In [1]:
import os
import bitsandbytes as bnb
import pandas as pd
import torch
import torch.nn as nn
import transformers
from datasets import load_dataset
from peft import (
    LoraConfig,
    PeftConfig,
    get_peft_model,
    prepare_model_for_kbit_training,
)
from transformers import (
    AutoConfig,
    AutoModelForCausalLM,
    AutoTokenizer,
    BitsAndBytesConfig,
)

In [2]:
#############################################################################################################

In [2]:
model_id = "tiiuae/falcon-7b"

bnb_config = BitsAndBytesConfig(
    load_in_4bit=True,
    load_4bit_use_double_quant=True,
    bnb_4bit_quant_type="nf4",
    bnb_4bit_compute_dtype=torch.bfloat16,
)

model =AutoModelForCausalLM.from_pretrained(
    model_id,
    device_map="auto",
    trust_remote_code=True,
    quantization_config=bnb_config,
)

tokenizer = AutoTokenizer.from_pretrained(model_id)
tokenizer.pad_token = tokenizer.eos_token





Loading checkpoint shards:   0%|          | 0/2 [00:00<?, ?it/s]
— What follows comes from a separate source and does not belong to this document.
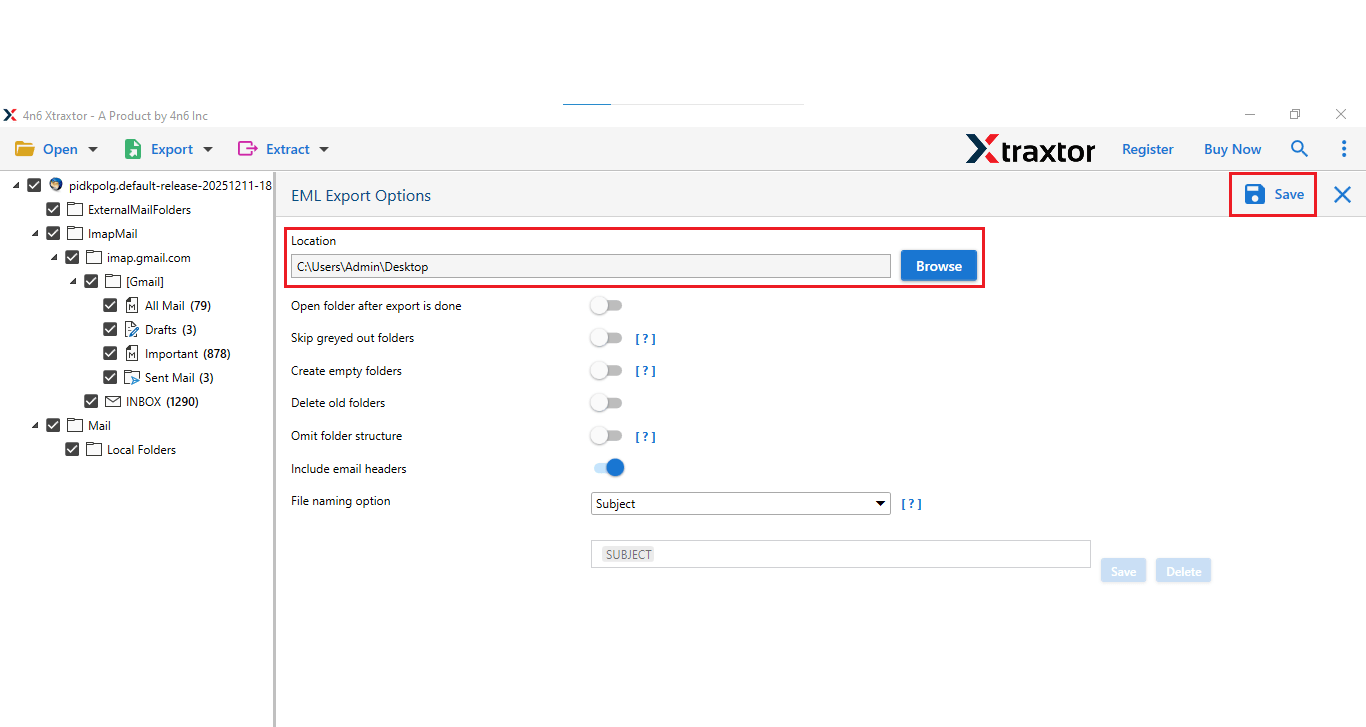Click the Save disk icon
This screenshot has width=1366, height=727.
point(1254,194)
  return self.fget.__get__(instance, owner)()


In [3]:
model = prepare_model_for_kbit_training(model)

You are using an old version of the checkpointing format that is deprecated (We will also silently ignore `gradient_checkpointing_kwargs` in case you passed it).Please update to the new format on your modeling file. To use the new format, you need to completely remove the definition of the method `_set_gradient_checkpointing` in your model.


In [4]:
config = LoraConfig(
    lora_alpha=16,
    lora_dropout=0.1,
    r=64,
    bias="none",
    task_type="CAUSAL_LM",
    target_modules=[
        "query_key_value",
        "dense",
        "dense_h_to_4h",
        "dense_4h_to_h",
        ]
    )

model = get_peft_model(model, config)

In [5]:
def print_trainable_parameters(model):
    trainable_params = 0
    all_param = 0
    for _, param in model.named_parameters():
        all_param += param.numel()
        if param.requires_grad:
            trainable_params += param.numel()
    print(
        f"trainable params: {trainable_params} || all params: {all_param} || trainable%: {100 * trainable_params / all_param}"
    )

print_trainable_parameters(model)

trainable params: 130547712 || all params: 3739292544 || trainable%: 3.4912409356543783


In [7]:
#############################################################################################################

In [6]:
conv_dataset = load_dataset("json", data_files="data/processed-interview-data_v1.2.json", field="data")["train"]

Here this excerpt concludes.